● **Extracted data**:
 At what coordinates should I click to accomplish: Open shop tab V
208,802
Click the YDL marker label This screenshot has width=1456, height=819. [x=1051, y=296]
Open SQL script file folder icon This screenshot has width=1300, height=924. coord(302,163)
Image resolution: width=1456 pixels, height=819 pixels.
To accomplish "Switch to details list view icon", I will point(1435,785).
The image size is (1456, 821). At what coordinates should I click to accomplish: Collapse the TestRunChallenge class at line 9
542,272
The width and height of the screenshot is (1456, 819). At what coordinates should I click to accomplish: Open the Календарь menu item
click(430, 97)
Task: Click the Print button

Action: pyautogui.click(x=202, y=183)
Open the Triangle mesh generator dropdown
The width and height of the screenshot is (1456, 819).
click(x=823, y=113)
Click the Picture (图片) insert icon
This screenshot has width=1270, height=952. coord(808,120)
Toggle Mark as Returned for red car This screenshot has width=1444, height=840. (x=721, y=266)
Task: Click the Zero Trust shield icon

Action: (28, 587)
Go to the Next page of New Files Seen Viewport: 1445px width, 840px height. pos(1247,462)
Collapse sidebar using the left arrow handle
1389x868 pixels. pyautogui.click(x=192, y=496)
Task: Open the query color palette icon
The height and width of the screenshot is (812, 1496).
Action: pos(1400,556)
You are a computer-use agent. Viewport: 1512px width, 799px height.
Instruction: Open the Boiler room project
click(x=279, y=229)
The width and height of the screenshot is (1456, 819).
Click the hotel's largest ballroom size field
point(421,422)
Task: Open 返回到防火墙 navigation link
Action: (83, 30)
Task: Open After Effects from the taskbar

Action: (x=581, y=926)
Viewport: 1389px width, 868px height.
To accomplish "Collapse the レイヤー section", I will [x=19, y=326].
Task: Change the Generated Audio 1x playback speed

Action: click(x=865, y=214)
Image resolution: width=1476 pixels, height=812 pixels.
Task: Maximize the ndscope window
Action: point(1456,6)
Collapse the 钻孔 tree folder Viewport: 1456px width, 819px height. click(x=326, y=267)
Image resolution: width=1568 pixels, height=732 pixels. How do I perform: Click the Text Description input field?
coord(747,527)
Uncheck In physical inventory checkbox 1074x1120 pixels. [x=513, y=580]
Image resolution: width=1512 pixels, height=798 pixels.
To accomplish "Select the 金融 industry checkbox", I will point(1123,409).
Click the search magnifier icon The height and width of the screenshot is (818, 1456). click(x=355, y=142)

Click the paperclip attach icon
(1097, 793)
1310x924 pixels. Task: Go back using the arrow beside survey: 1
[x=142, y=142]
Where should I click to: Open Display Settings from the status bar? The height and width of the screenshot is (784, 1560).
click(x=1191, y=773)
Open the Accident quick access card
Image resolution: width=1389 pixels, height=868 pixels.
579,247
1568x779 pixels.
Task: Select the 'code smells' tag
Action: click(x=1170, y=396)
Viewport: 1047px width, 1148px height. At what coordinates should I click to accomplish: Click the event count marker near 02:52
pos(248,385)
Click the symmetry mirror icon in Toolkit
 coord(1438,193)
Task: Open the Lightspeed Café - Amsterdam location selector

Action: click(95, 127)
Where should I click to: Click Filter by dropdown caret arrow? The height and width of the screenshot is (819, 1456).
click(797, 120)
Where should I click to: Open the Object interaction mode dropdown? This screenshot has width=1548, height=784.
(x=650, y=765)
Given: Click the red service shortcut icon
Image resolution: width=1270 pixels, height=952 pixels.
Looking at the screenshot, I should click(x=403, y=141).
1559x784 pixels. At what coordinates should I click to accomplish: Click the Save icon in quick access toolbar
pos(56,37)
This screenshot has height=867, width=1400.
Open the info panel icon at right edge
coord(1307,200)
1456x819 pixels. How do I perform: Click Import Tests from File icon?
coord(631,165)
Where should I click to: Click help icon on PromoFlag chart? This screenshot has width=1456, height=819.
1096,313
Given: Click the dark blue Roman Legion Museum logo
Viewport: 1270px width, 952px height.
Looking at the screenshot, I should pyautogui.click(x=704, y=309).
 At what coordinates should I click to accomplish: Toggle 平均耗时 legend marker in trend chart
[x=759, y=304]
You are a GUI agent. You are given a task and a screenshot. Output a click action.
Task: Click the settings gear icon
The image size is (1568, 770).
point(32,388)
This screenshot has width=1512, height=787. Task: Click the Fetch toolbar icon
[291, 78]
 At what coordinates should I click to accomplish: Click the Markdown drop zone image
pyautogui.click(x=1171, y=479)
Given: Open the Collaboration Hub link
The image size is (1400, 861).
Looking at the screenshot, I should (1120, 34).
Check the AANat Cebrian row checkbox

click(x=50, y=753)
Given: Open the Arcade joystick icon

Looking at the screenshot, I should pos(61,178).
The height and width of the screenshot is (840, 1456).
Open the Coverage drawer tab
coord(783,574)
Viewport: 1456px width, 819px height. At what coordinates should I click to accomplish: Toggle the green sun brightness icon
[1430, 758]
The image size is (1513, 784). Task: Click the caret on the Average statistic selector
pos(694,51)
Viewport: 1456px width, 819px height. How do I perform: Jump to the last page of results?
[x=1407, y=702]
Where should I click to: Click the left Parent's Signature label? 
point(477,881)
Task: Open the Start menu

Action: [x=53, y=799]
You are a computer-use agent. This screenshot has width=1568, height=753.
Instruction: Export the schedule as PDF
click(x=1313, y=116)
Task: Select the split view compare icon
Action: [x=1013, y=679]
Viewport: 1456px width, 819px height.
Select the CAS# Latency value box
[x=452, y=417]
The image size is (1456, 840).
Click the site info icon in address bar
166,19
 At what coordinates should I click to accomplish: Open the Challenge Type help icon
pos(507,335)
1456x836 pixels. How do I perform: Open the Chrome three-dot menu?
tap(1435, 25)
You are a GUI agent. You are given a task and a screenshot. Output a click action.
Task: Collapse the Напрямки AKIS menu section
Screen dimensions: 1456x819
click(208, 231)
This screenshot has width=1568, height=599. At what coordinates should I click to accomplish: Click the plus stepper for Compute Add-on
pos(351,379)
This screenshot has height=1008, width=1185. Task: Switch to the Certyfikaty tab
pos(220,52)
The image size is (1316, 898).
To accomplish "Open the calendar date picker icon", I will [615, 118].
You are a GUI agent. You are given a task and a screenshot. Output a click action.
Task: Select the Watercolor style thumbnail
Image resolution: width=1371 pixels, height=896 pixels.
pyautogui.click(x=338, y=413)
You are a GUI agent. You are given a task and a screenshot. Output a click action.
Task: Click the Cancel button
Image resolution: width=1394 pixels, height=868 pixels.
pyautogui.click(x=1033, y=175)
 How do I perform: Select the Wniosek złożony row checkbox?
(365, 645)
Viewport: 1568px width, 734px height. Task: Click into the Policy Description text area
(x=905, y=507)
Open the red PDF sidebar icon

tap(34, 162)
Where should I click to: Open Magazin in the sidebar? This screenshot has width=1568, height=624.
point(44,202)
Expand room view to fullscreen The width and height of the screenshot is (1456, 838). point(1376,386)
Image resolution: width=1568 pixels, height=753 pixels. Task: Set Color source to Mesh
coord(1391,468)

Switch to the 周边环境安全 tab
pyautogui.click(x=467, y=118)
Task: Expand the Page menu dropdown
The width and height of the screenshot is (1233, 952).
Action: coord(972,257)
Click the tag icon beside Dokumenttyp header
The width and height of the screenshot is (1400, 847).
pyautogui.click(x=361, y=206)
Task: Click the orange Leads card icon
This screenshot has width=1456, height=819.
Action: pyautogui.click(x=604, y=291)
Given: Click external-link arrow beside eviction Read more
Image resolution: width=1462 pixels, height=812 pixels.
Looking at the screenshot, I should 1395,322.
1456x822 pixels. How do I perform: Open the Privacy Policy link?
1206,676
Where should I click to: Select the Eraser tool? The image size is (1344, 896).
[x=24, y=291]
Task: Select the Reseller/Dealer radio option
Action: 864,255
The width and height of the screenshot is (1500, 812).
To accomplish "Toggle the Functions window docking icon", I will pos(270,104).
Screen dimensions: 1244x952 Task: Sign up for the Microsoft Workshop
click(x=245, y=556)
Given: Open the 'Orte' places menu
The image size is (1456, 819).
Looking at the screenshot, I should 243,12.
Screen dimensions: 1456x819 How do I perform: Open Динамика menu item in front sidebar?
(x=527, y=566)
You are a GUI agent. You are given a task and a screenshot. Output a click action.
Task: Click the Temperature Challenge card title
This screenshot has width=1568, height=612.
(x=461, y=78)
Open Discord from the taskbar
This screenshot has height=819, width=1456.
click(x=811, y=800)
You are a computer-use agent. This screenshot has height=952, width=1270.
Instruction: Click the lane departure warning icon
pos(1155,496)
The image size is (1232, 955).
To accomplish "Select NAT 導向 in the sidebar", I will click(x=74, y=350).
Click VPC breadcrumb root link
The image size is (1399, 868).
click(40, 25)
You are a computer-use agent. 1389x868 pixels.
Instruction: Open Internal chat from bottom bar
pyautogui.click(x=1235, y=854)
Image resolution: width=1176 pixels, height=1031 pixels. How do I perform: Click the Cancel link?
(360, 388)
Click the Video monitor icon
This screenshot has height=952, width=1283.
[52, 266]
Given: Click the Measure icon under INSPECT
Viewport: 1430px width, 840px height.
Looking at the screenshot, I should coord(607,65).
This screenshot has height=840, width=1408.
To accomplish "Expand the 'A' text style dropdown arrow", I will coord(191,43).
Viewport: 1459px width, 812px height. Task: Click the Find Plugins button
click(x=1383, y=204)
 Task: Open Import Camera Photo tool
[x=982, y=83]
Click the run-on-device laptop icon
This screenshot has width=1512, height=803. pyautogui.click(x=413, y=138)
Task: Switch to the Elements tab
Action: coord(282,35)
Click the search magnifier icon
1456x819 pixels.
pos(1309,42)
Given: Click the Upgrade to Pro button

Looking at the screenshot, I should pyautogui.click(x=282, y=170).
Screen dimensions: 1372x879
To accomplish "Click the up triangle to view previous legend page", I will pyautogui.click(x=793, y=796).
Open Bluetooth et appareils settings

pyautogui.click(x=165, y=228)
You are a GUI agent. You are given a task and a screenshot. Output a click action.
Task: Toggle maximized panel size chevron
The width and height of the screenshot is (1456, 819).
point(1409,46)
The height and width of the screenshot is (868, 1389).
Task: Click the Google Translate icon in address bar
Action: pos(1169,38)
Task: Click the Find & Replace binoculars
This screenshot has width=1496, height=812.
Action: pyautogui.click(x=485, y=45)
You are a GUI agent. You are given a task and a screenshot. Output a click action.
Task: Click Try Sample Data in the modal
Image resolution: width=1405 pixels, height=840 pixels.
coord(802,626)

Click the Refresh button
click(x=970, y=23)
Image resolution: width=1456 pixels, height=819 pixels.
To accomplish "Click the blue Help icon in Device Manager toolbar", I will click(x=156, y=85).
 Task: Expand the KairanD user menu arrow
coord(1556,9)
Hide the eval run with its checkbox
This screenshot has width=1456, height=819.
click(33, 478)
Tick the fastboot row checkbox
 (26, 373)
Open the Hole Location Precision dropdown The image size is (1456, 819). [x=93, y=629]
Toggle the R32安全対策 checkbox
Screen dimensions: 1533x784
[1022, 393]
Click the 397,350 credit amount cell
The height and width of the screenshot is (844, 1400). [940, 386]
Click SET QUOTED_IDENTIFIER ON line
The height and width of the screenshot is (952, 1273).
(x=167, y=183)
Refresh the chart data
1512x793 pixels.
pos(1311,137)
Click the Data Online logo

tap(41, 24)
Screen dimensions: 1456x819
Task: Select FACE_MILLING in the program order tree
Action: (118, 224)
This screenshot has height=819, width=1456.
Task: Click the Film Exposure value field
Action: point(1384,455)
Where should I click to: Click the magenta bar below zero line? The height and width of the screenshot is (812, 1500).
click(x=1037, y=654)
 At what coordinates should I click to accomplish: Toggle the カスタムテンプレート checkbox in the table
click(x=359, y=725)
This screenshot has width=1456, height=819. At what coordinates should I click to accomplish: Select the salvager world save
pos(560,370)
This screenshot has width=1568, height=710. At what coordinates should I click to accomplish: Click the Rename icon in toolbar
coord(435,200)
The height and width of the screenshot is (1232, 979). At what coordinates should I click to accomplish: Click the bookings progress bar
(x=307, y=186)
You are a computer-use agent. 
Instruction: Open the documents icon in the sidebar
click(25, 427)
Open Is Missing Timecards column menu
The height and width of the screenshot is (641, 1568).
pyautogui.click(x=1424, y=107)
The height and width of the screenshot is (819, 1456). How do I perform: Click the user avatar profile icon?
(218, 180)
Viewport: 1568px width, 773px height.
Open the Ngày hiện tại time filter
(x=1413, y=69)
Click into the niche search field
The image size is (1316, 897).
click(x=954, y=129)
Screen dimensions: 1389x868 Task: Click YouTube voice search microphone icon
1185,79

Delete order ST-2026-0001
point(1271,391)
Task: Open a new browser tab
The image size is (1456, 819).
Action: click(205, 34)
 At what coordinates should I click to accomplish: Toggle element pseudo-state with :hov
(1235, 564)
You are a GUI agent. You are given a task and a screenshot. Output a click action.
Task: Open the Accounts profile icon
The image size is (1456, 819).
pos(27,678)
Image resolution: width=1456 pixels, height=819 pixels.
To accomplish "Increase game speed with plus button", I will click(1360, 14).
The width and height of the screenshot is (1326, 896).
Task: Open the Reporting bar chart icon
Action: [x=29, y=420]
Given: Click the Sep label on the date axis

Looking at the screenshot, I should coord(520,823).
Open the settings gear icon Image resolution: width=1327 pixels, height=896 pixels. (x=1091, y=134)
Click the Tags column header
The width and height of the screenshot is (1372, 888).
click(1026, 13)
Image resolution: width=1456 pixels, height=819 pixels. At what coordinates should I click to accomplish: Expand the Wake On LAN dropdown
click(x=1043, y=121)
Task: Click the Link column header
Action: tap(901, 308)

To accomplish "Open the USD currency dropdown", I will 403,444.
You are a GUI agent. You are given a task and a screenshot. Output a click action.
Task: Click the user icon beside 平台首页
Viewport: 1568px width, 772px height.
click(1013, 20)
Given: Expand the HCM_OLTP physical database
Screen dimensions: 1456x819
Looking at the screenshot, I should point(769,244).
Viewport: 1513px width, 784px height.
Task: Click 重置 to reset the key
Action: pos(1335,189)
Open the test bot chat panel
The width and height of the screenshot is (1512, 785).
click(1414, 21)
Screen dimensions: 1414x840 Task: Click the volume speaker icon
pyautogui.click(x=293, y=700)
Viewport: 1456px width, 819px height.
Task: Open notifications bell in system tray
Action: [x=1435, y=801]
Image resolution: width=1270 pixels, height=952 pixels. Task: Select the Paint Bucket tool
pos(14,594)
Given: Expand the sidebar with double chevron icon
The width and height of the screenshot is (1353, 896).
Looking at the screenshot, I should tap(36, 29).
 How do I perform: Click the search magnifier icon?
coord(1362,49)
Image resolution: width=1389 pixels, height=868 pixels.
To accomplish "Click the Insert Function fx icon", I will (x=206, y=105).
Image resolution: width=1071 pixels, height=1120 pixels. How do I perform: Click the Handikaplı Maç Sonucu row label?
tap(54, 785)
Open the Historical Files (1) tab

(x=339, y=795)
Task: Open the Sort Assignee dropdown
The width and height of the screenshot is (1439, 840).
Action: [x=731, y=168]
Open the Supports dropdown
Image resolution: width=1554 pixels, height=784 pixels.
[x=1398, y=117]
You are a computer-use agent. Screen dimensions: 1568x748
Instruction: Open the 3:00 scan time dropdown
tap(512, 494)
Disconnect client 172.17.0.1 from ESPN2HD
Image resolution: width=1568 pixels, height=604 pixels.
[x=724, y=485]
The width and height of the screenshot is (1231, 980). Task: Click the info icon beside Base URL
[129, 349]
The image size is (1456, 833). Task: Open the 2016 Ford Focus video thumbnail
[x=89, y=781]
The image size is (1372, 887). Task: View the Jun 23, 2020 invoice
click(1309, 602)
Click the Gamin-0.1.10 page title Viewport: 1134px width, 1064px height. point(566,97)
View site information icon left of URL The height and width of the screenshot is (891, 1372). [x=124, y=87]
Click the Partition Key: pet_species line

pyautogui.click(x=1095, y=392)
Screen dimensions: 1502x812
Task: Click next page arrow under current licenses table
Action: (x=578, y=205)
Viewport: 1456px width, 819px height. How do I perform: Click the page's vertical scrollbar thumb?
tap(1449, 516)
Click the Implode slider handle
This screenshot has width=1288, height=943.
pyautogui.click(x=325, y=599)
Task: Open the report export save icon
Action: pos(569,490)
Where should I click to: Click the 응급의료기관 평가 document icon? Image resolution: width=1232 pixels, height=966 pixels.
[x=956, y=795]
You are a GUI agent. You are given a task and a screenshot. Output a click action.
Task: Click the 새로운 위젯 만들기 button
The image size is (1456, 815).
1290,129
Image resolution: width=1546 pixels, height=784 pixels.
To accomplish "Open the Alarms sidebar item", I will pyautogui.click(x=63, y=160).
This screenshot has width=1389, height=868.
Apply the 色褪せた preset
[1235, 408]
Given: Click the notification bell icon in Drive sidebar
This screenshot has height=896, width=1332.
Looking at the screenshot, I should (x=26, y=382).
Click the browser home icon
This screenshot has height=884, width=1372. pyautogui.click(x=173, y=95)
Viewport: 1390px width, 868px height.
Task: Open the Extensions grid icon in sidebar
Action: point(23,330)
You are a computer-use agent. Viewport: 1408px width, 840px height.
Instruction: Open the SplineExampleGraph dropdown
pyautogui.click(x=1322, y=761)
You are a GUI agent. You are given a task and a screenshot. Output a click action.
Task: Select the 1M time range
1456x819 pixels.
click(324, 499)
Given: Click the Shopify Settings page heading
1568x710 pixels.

● **What you are asked to do**:
Search the preceding listing for "folder", then copy every line that holds it.

● **Result**:
Open SQL script file folder icon This screenshot has width=1300, height=924. coord(302,163)
Collapse the 钻孔 tree folder Viewport: 1456px width, 819px height. click(x=326, y=267)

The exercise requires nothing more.